Arbeitsauftrag 1
Wie viele Flüge konnten laut dem Text über das Urteil des Amtsgerichts Berlin-Wedding wegen dichten Nebels erst verspätet starten?
Arbeitsauftrag 2
Fassen Sie den Absatz aus dem Text über das Urteil des Amtsgerichts Berlin-Wedding, der mit „Im konkreten Fall ging es“ beginnt, als Stichpunktliste zusammen. Die wesentlichen Fakten sollen erhalten bleiben.
Arbeitsauftrag 3
Greifen Sie den Text über das Urteil des Amtsgerichts Berlin-Wedding wieder auf und setzen Sie ihn nach dem letzten Satz fort.

Untersuchter Text
______________________________

Amtsgericht Berlin-Wedding, Urteil vom 20.11.2017 – 18 C 164/17

Eine Fluggesellschaft kann sich nicht einfach auf Art. 5 Abs. 3 der Fluggastrechteverordnung beziehen, ohne bestimmte Angaben vorzutragen. So entschied das Amtsgericht Berlin-Wedding.

Im konkreten Fall ging es um einen Fluggast, der sein Reiseziel Berlin-Tegel erst mit einer Verspätung von 24 Stunden erreichte. Der Fluggast wollte von Brest über Paris nach Berlin-Tegel fliegen. Doch bereits sein erster Flug hatte so hohe Verspätung, dass der Fluggast seinen Anschlussflug in Paris verpasste und erst am nächsten Morgen weiterfliegen konnte. Demnach beantragte er bei der Fluggesellschaft eine Entschädigung für die somit entstandene Verspätung von 24 Stunden. Hierauf gab die Fluggesellschaft jedoch zurück, sie beziehe sich auf einen außergewöhnlichen Umstand. Denn aufgrund von dichtem Nebel, konnten am besagten Tag 136 Flüge erst verspätet starten. Daraufhin erhob der Fluggast Klage.

______________________________

Vorliegende Einträge
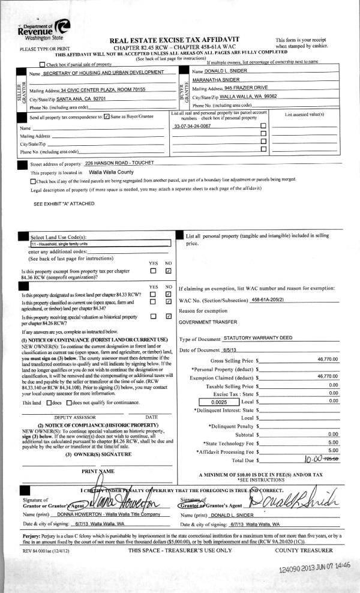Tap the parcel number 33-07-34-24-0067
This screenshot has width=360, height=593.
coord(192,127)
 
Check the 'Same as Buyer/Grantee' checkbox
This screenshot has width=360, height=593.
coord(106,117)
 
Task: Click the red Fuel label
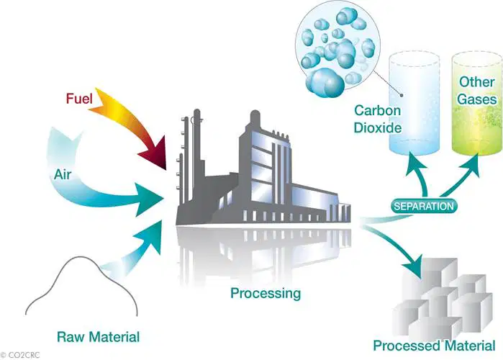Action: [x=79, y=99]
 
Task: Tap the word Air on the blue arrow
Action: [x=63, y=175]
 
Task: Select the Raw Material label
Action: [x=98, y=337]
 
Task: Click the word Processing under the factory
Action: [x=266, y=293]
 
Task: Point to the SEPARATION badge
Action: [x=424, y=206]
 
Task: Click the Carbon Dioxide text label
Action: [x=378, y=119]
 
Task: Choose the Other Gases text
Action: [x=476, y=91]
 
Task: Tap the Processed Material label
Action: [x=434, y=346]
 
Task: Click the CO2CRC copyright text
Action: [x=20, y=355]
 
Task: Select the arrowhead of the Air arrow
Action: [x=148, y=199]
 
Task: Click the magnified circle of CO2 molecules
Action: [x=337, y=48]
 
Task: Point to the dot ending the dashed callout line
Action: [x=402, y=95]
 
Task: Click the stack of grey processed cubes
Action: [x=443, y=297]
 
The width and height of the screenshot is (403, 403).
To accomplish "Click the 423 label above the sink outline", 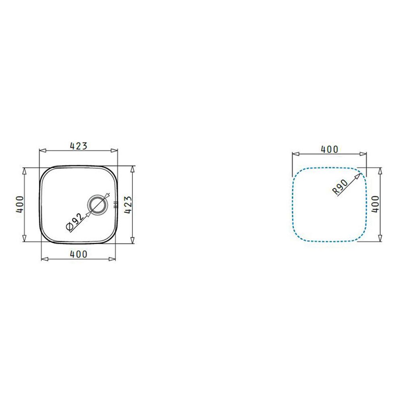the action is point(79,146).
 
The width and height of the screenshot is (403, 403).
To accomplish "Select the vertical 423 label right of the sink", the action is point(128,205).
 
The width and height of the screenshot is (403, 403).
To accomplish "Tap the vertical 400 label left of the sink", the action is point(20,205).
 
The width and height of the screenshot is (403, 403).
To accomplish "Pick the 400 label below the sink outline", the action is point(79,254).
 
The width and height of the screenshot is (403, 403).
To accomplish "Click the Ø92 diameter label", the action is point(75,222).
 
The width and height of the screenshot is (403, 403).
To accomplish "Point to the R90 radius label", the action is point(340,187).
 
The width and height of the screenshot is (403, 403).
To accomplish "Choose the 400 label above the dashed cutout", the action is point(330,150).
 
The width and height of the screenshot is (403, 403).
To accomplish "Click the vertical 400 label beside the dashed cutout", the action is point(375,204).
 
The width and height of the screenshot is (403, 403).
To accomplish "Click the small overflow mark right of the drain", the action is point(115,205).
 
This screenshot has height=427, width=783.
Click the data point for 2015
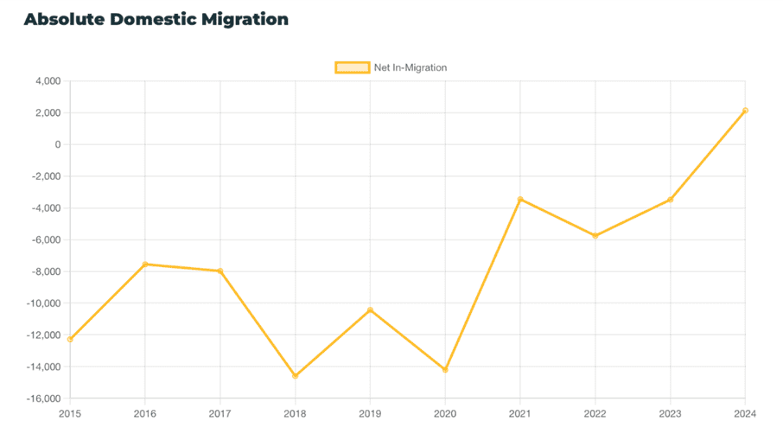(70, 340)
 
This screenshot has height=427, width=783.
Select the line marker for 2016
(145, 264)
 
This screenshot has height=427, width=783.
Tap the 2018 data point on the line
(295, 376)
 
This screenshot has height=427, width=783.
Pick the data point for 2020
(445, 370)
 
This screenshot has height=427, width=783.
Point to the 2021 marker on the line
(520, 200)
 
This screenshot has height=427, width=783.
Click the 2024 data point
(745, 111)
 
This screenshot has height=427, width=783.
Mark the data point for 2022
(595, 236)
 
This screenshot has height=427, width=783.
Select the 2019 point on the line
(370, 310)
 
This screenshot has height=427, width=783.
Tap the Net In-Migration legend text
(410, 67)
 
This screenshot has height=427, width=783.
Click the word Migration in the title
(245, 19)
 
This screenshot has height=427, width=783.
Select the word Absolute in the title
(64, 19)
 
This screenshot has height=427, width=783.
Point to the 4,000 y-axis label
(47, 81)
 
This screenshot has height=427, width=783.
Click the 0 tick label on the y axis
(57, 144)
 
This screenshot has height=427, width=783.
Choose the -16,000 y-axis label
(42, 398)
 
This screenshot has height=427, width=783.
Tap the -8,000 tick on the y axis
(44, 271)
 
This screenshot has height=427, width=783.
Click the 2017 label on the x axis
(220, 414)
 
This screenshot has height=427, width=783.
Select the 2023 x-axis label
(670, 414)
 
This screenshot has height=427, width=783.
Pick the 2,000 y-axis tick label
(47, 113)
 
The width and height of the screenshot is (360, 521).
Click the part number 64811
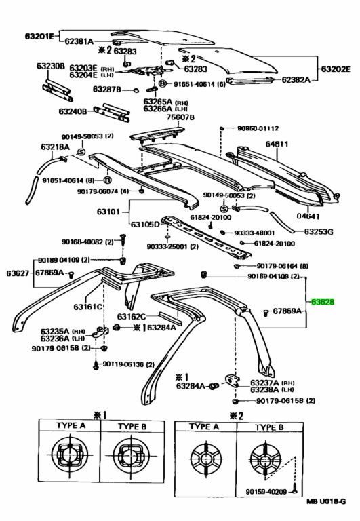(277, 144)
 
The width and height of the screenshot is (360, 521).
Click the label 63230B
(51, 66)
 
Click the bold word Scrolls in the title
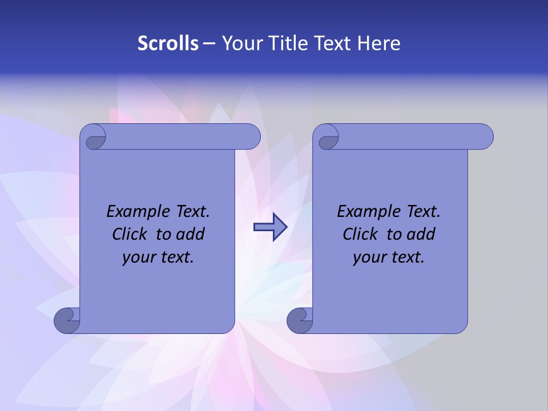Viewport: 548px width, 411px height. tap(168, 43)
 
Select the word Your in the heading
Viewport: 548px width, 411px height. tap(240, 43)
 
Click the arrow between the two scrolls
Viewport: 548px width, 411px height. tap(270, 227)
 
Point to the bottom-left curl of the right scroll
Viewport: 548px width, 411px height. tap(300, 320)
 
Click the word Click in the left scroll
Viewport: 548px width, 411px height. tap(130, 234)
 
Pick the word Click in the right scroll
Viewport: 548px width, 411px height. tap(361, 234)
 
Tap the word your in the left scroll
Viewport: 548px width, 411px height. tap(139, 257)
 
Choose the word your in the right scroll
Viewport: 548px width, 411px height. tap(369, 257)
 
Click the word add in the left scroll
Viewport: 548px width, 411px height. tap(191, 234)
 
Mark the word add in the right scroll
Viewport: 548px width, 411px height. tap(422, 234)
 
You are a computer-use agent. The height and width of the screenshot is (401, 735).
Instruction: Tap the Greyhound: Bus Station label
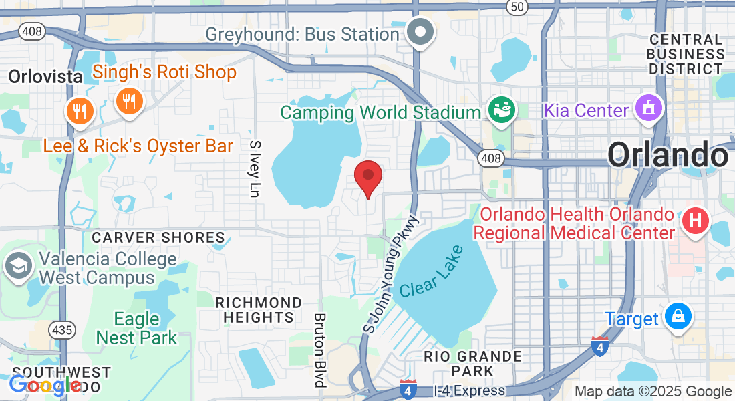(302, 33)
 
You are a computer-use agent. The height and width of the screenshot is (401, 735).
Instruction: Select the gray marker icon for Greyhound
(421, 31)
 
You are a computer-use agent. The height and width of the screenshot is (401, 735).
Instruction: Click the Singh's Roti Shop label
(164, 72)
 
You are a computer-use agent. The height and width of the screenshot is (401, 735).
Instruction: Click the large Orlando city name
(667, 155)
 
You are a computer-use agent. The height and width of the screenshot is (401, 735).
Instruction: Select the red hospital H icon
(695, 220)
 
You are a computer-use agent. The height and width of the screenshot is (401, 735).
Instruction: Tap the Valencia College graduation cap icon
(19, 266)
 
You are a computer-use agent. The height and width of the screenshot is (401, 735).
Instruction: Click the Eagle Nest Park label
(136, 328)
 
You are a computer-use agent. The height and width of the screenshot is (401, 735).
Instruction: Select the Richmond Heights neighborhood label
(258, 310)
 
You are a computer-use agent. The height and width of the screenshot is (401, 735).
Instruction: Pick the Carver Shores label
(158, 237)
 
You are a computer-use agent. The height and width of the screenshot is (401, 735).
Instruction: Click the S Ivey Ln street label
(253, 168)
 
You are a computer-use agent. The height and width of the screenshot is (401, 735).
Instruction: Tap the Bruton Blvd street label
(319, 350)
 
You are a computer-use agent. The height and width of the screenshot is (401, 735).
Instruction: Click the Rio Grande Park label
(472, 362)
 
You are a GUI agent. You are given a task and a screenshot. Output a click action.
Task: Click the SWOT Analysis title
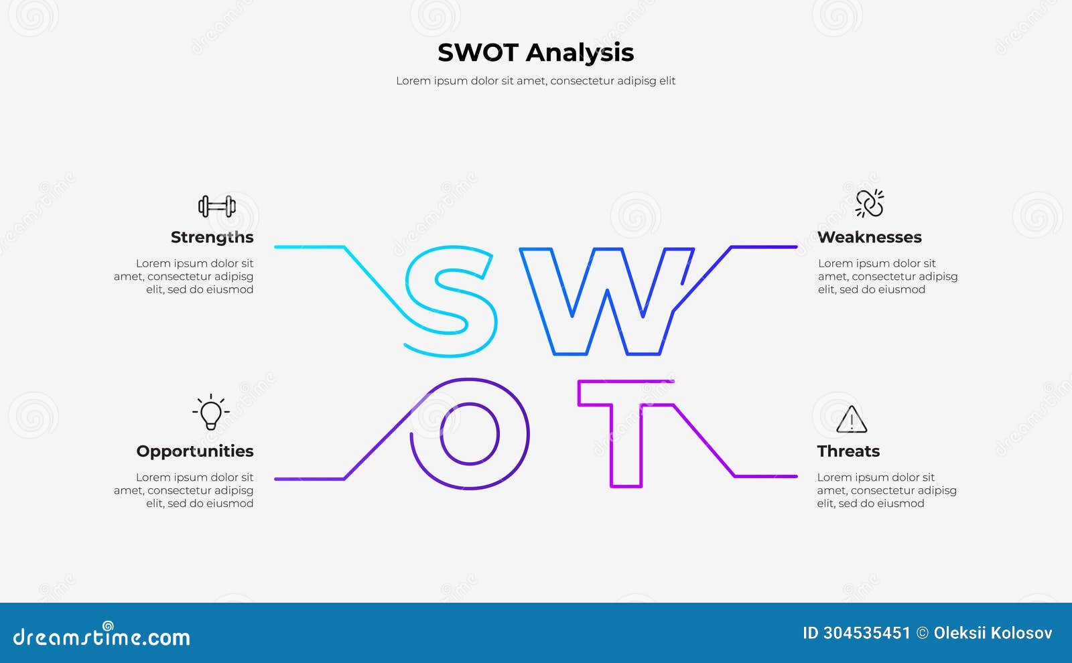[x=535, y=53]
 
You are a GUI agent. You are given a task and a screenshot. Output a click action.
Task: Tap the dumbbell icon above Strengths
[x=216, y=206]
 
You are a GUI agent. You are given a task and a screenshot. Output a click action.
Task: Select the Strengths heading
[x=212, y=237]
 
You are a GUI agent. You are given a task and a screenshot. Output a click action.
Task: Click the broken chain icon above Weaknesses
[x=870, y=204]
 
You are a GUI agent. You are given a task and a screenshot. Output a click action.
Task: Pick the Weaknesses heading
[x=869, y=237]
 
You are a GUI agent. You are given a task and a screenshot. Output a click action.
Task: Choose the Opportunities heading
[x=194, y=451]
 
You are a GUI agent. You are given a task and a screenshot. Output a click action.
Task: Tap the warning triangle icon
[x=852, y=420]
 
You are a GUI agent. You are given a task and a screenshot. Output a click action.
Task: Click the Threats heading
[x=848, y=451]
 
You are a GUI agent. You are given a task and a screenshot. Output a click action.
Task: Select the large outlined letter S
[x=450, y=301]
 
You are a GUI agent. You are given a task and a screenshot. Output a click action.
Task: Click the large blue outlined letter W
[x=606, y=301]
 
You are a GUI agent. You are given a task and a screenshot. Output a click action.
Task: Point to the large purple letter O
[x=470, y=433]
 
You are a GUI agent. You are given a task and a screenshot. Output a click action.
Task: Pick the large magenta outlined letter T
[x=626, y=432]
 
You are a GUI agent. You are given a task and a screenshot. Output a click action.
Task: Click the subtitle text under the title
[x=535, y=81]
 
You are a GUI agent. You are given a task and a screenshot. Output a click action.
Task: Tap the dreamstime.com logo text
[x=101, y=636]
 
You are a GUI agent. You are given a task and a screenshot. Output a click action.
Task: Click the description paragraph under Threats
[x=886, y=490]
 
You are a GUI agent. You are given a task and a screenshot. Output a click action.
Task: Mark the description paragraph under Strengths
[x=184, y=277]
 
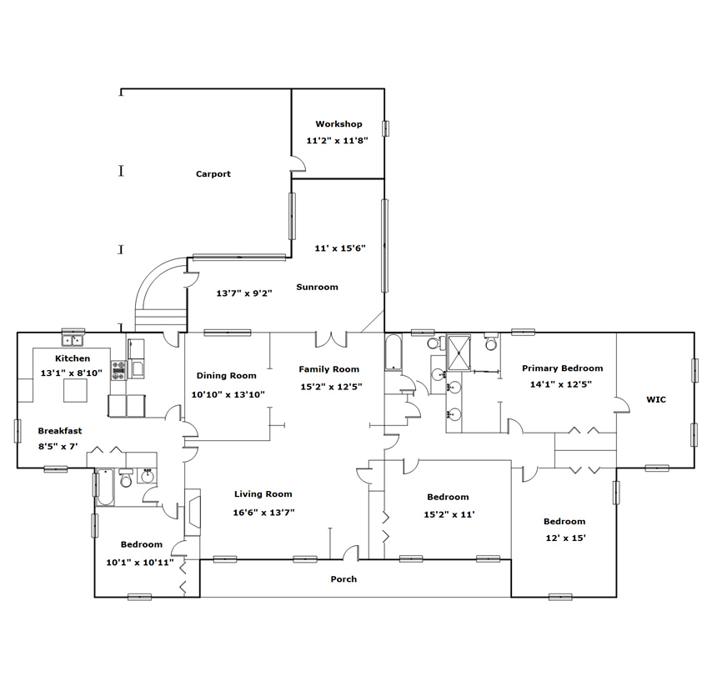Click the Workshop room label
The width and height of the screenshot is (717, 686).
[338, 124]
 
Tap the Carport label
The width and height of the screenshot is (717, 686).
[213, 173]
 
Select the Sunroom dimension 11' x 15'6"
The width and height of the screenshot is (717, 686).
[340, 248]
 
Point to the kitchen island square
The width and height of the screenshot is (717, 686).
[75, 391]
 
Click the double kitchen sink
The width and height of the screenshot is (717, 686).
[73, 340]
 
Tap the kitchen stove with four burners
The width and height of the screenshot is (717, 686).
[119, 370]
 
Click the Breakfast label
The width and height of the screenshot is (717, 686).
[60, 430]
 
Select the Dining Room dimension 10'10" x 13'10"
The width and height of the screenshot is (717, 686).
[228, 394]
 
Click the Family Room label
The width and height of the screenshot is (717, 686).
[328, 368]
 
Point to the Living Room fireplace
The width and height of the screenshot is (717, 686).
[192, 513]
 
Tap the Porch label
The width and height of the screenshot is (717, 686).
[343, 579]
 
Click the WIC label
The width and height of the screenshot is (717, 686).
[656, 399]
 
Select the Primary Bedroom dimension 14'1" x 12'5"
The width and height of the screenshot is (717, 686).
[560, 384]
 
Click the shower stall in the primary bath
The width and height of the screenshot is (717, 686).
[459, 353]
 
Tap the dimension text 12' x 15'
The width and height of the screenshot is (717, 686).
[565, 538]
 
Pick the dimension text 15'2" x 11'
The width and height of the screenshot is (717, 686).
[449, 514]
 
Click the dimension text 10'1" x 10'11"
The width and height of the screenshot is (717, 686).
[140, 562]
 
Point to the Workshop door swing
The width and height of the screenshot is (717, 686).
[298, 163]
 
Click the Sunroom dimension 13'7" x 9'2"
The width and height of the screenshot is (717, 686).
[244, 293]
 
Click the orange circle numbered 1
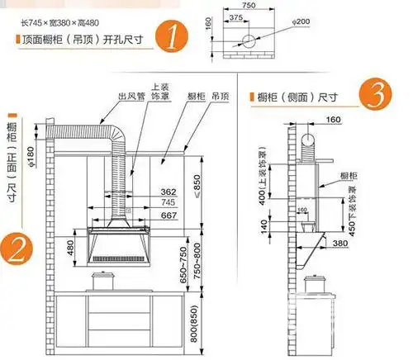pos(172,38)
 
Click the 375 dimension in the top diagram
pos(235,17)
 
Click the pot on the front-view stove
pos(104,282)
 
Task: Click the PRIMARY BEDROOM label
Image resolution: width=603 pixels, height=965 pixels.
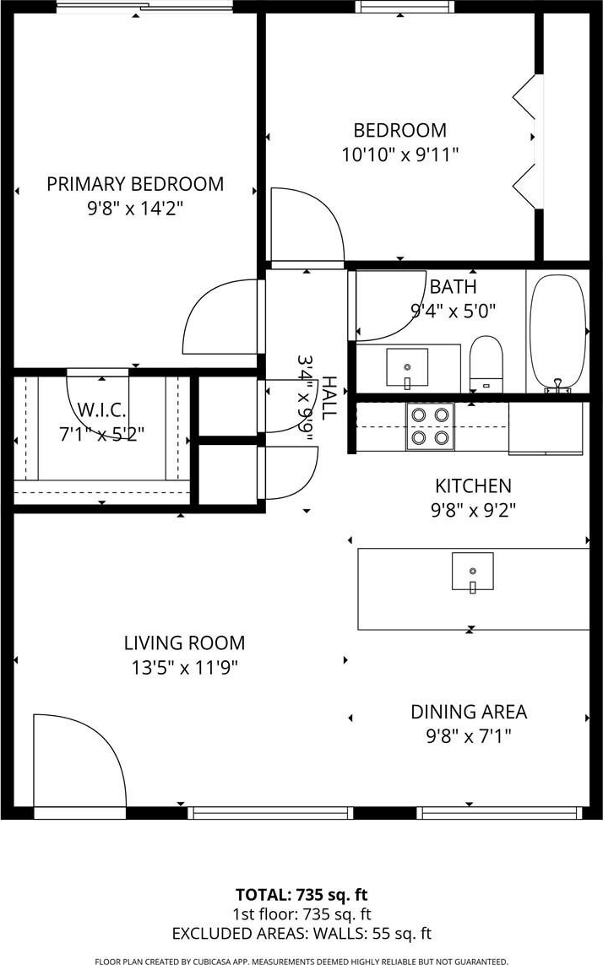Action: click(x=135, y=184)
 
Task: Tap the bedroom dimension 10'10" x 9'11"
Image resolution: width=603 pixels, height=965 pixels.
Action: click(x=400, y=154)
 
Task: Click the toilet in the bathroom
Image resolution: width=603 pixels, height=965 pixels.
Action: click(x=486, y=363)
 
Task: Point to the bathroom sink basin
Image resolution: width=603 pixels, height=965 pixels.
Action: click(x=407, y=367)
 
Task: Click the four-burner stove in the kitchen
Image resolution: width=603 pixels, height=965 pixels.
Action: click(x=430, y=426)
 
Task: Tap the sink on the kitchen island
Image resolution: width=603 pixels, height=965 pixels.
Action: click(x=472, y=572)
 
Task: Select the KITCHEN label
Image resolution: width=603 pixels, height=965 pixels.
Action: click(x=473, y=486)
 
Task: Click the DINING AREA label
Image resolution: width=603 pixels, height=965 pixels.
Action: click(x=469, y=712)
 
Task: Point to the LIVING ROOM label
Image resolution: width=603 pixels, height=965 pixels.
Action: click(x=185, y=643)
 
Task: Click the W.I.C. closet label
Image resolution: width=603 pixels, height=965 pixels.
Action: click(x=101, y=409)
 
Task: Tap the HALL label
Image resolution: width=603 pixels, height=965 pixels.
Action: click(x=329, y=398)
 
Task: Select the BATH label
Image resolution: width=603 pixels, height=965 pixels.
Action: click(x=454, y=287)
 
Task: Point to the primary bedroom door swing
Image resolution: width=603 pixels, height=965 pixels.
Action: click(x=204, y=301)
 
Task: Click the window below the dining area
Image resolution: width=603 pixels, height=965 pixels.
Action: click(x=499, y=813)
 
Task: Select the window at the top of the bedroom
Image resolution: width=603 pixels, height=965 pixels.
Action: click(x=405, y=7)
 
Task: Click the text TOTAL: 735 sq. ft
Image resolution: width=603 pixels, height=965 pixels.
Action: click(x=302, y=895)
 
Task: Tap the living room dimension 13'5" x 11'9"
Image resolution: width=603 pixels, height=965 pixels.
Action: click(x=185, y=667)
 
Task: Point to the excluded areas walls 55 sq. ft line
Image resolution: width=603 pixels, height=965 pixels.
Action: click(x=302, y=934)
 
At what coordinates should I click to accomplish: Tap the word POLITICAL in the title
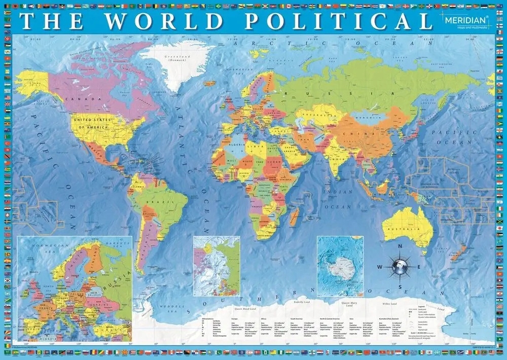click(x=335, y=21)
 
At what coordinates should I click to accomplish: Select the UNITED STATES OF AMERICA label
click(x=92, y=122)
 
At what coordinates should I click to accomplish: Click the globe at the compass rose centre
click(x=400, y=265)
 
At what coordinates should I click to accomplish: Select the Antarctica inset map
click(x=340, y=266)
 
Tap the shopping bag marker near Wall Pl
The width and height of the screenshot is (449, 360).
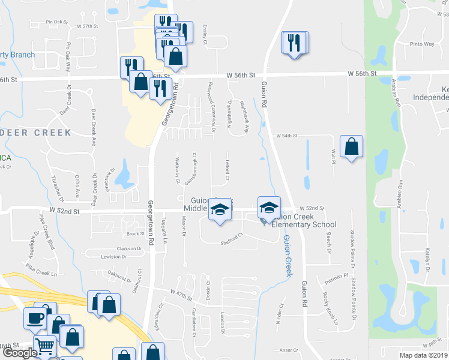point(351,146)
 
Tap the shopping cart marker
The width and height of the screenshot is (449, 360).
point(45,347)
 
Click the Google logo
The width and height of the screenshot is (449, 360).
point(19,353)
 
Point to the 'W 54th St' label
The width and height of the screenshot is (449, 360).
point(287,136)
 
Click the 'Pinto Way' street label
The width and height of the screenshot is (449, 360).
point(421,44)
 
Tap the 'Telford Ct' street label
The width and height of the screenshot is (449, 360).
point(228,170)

______________________________

Lösung 1
136 Flüge.

Lösung 2
- Ein Fluggast wollte von Brest über Paris nach Berlin-Tegel fliegen.
- Sein erster Flug hatte so viel Verspätung, dass er den Anschlussflug in Paris verpasste. Er konnte erst am nächsten Morgen weiterfliegen.
- Er erreichte Berlin-Tegel mit 24 Stunden Verspätung und beantragte bei der Fluggesellschaft eine Entschädigung.
- Die Fluggesellschaft berief sich auf einen außergewöhnlichen Umstand: Wegen dichten Nebels konnten an diesem Tag 136 Flüge erst verspätet starten.
- Daraufhin erhob der Fluggast Klage.

Lösung 3
Das Gericht entschied zum Vorteil für den Kläger. Dieser habe einen Anspruch auf Entschädigung aus Art. 7 Abs. 1 VO. Eine Verspätung von 24 Stunden sei als Flugannullierung zu betrachten und darüber hinaus könne nicht davon ausgegangen werden, dass ein außergewöhnlicher Umstand Grund für die Annullierung gewesen sei.

Die Fluggesellschaft habe viel zu allgemein auf einen außergewöhnlichen Umstand abgestellt. So habe sie weder gesagt, aus welchen Gründen das von ihr verwendete Flugzeug nicht rechtzeitig starten konnte und auch nicht, zu welchen Tageszeiten und aus welchen Gründen es zu den besagten 136 Verspätungen gekommen sei.